A system for automated general medical diagnosis using Bayesian networks.

Adam Zagorecki1, Piotr Orzechowski, Katarzyna Hołownia.   

Abstract

In this paper we present a computer-assisted diagnostic system for general medical diagnosis developed using Bayesian network methodology and a medical data base created by experts. The system is intended for the general public as a self-diagnostic tool and is available online free of charge (currently only in Polish, with an English version to be released soon). It serves as an educational self-diagnostic tool intended to encourage the user to visit a doctor if the system so suggests, as is most often the case. In this paper we discuss the underlying modeling principles: assumptions behind Bayesian network architecture, solutions to scalability challenges, and computation performance. The distributed software architecture is presented, and finally, initial results based on over 97,000 diagnoses are discussed.

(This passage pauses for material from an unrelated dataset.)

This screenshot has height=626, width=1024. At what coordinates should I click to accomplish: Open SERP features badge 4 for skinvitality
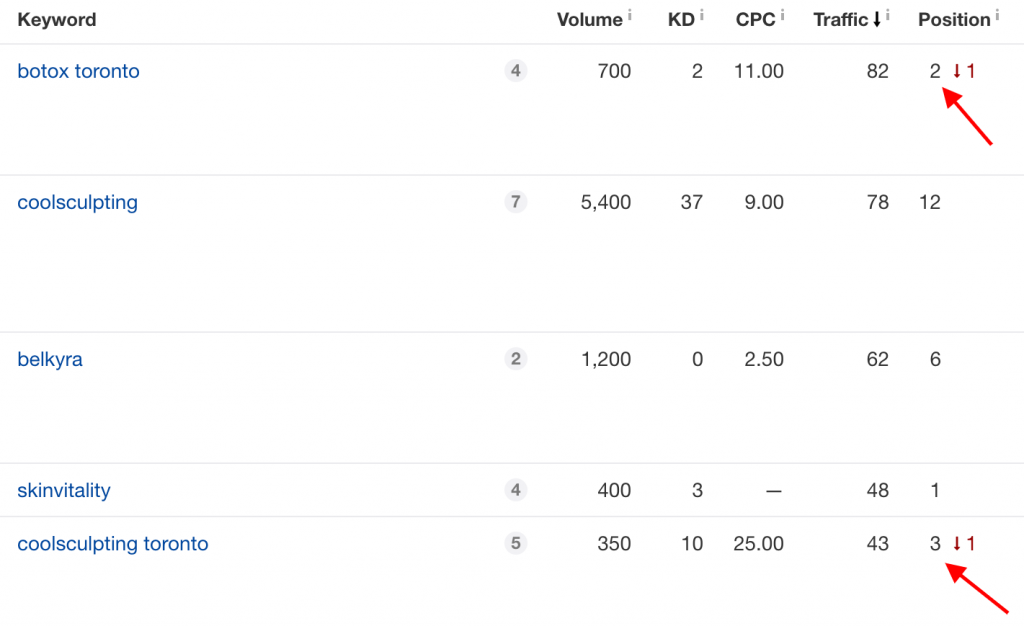point(516,490)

The results suggest that the most common health problems for the young generation in Poland (typical user profile) are those resulting from stress and an unhealthy lifestyle.

Mesh:

Year:  2013        PMID: 23920597

Source DB:  PubMed          Journal:  Stud Health Technol Inform        ISSN: 0926-9630


  1 in total

1.  A Novel Bayesian General Medical Diagnostic Assistant Achieves Superior Accuracy With Sparse History: A Performance Comparison of 7 Online Diagnostic Aids and Physicians.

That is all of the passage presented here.